• **HOW TO COMPLETE THIS TASK**
Where the lines below hold images, skip those and copy every word exactly.

Stored items:
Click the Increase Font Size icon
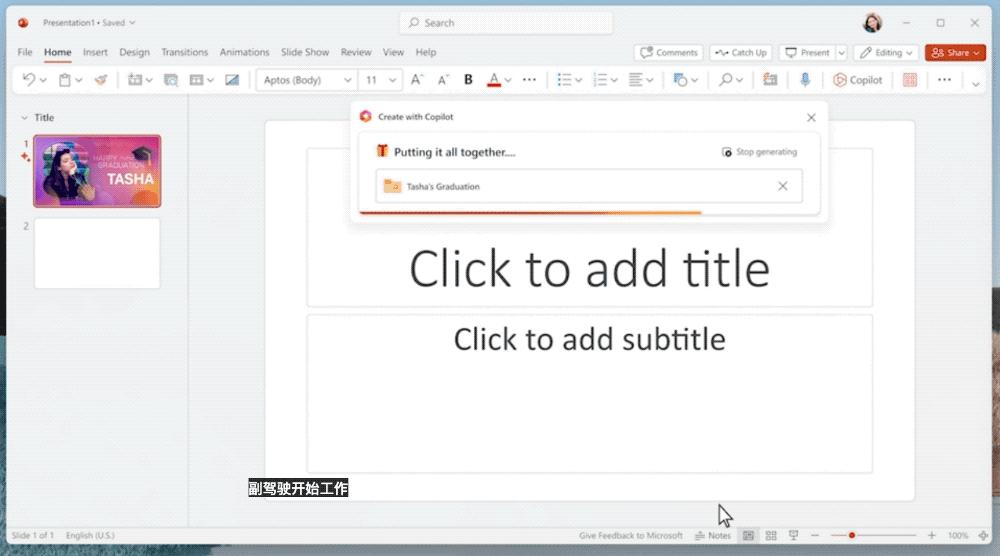The width and height of the screenshot is (1000, 556). pyautogui.click(x=418, y=80)
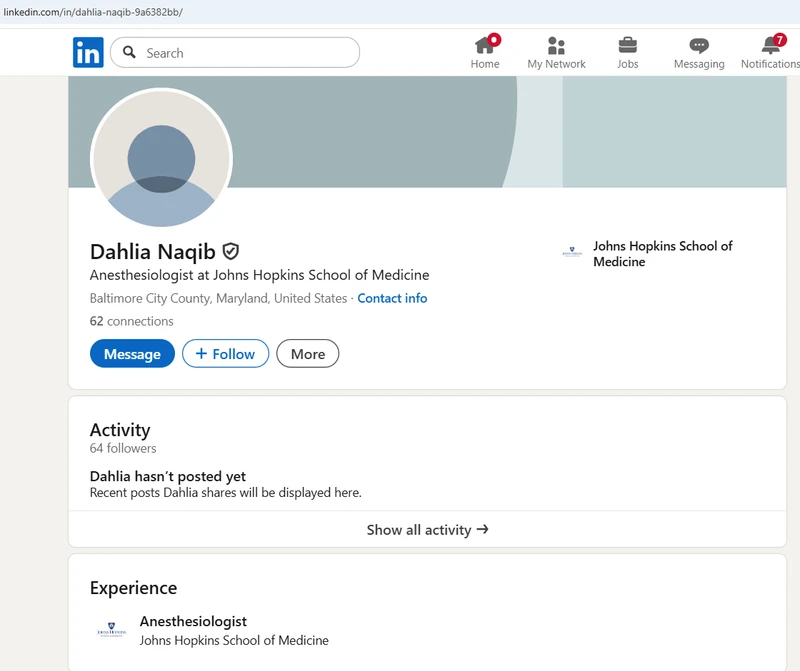The width and height of the screenshot is (800, 671).
Task: Open Johns Hopkins School of Medicine top link
Action: click(662, 253)
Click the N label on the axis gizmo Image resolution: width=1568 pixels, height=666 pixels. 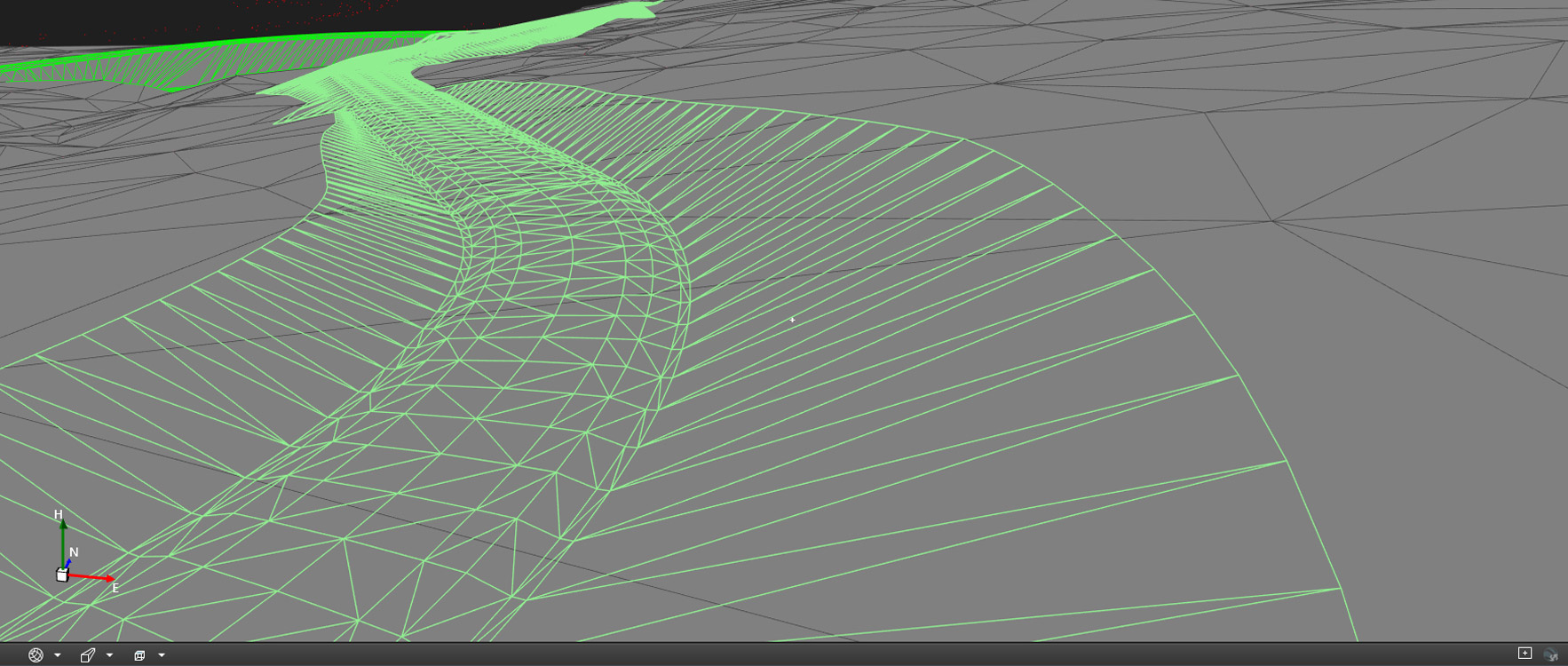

• **RESULT OF THE EXERCISE**
Click the Increase Font Size icon
The width and height of the screenshot is (1000, 556). pyautogui.click(x=418, y=80)
The width and height of the screenshot is (800, 671).
Task: Open Johns Hopkins School of Medicine top link
Action: click(662, 253)
Click the N label on the axis gizmo Image resolution: width=1568 pixels, height=666 pixels. 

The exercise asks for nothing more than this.